*** Opening of DATA EXTRACTS ***

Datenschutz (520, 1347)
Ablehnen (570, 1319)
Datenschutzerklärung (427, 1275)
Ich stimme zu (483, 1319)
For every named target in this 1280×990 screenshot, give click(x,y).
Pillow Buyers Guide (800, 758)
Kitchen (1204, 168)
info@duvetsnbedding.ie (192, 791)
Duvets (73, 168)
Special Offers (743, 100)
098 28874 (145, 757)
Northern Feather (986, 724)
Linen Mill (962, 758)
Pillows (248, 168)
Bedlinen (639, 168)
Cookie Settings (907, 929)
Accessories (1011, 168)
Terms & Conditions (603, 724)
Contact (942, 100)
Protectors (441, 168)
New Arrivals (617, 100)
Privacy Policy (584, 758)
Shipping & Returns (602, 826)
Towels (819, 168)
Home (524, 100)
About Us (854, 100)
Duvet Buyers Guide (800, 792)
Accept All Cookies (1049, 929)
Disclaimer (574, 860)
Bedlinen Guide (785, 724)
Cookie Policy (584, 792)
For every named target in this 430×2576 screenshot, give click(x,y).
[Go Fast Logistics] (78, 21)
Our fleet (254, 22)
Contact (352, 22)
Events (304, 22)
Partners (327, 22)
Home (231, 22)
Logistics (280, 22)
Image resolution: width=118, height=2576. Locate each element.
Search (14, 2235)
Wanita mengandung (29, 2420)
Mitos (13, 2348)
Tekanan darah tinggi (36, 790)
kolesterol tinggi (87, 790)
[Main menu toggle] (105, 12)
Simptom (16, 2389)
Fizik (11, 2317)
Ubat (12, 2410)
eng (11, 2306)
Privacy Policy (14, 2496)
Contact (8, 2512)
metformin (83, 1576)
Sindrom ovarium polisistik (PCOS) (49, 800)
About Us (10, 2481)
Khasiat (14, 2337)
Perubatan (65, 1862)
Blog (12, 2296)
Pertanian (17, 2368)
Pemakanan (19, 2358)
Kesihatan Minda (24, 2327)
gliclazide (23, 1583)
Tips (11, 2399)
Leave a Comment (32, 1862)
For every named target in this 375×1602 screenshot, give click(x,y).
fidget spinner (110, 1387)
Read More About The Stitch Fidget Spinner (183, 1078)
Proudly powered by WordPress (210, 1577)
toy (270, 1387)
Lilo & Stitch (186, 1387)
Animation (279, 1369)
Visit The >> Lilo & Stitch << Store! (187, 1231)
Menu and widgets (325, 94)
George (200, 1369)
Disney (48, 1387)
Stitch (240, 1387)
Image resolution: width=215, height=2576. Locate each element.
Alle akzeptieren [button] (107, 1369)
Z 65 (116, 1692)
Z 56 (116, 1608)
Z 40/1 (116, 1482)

*** Close of DATA EXTRACTS ***

- TASK TO COMPLETE -
Take the entries above and copy them exactly from the first line through the line with "Privacy Policy (584, 758)"; leave out every line after it.

- REPLY -
Datenschutz (520, 1347)
Ablehnen (570, 1319)
Datenschutzerklärung (427, 1275)
Ich stimme zu (483, 1319)
For every named target in this 1280×990 screenshot, give click(x,y).
Pillow Buyers Guide (800, 758)
Kitchen (1204, 168)
info@duvetsnbedding.ie (192, 791)
Duvets (73, 168)
Special Offers (743, 100)
098 28874 (145, 757)
Northern Feather (986, 724)
Linen Mill (962, 758)
Pillows (248, 168)
Bedlinen (639, 168)
Cookie Settings (907, 929)
Accessories (1011, 168)
Terms & Conditions (603, 724)
Contact (942, 100)
Protectors (441, 168)
New Arrivals (617, 100)
Privacy Policy (584, 758)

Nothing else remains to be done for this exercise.